- Source document -
* * *
The message is not lost. It parks in DLQ until someone, or an automated process, handles it.

### Why Not Retry Forever

Infinite retries block the queue. If a message keeps failing, every consumer slot stays occupied on it, and new messages pile up behind. DLQ solves this by moving the broken message aside after N attempts.

There is also the poison pill problem. A message that looks valid but keeps crashing your consumer can take down the entire processing pipeline. Without DLQ, that one message stalls everything. With DLQ, it gets isolated after the retry limit and the rest of the queue moves on.

### How the Retry-to-DLQ Flow Works

The consumer receives a message and tries to process it. On failure, it nacks (negative acknowledgment) the message. The broker re-queues it. After the configured retry limit, the broker moves the message to the DLQ instead of re-queuing it again.

The configuration varies by platform:

- **AWS SQS**: set `RedrivePolicy` with `maxReceiveCount` and point `deadLetterTargetArn` at your DLQ
- **RabbitMQ**: use `x-dead-letter-exchange` and `x-max-redeliveries` on the source queue
- **Apache Kafka**: no native DLQ, so you publish failed messages to a `*.DLT` topic manually (Spring Kafka and Confluent follow this convention)

### DLQ Re-drive

Re-drive means sending messages from the DLQ back to the original queue for reprocessing. You do this after fixing the bug that caused failures in the first place.

AWS SQS Console has a built-in re-drive button. For RabbitMQ and Kafka you typically write a small script or use a management plugin.
* * *
- Request 1 -
List the configuration settings that the dead-letter queue text names for AWS SQS and RabbitMQ.
- Request 2 -
Pick up the dead-letter queue text after its final sentence and continue writing it.

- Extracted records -
* * *
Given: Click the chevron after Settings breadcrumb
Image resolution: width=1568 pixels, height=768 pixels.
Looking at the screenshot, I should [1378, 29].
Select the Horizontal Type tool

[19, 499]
* * *
- Exercise answer 1 -
RedrivePolicy, maxReceiveCount, deadLetterTargetArn, x-dead-letter-exchange, x-max-redeliveries

- Exercise answer 2 -
Before you re-drive, inspect the message payload. Sometimes the failure is a bad message (wrong schema, missing field) and those will not succeed on retry no matter how many times you try. Fix the message or discard it.

### Common Mistakes

**Setting maxReceiveCount too low.** If you set it to 1, a transient network hiccup sends the message straight to DLQ. Start at 3-5 retries with exponential backoff.

**Not monitoring DLQ size.** A DLQ that silently fills up is the same as losing messages. I've seen teams discover weeks of failed orders sitting in a DLQ only after a customer complaint. Set an alarm on DLQ depth. If it goes above zero, someone should know.

**Re-driving without fixing the bug first.** Re-driving messages before the consumer is actually fixed just moves them back to DLQ again. Confirm the fix, then re-drive.

**One DLQ for everything.** In larger systems, mixing messages from unrelated services in one DLQ makes debugging harder. Each service, or at least each queue, should have its own DLQ.

**Ignoring message ordering.** If your main queue is FIFO and DLQ is not, re-driven messages will not be in the original order. This matters for financial or audit workflows.

### Where You'll See This

- AWS SQS with Lambda or ECS consumers
- RabbitMQ in Node.js services (amqplib, NestJS queues)
- Apache Kafka with kafkajs or Spring Boot
- Google Cloud Pub/Sub (called "dead letter topic" there)
- Azure Service Bus (has a built-in dead-letter subqueue)

### Follow-up Questions

**Q:** What's the difference between a DLQ and a retry queue?
**A:** A retry queue is temporary - it holds a message while waiting to attempt processing again, usually with a delay. A DLQ is the final stop after all retries fail. Some systems combine both: retry queue first, DLQ after all retries are exhausted.

**Q:** How do you decide the right maxReceiveCount?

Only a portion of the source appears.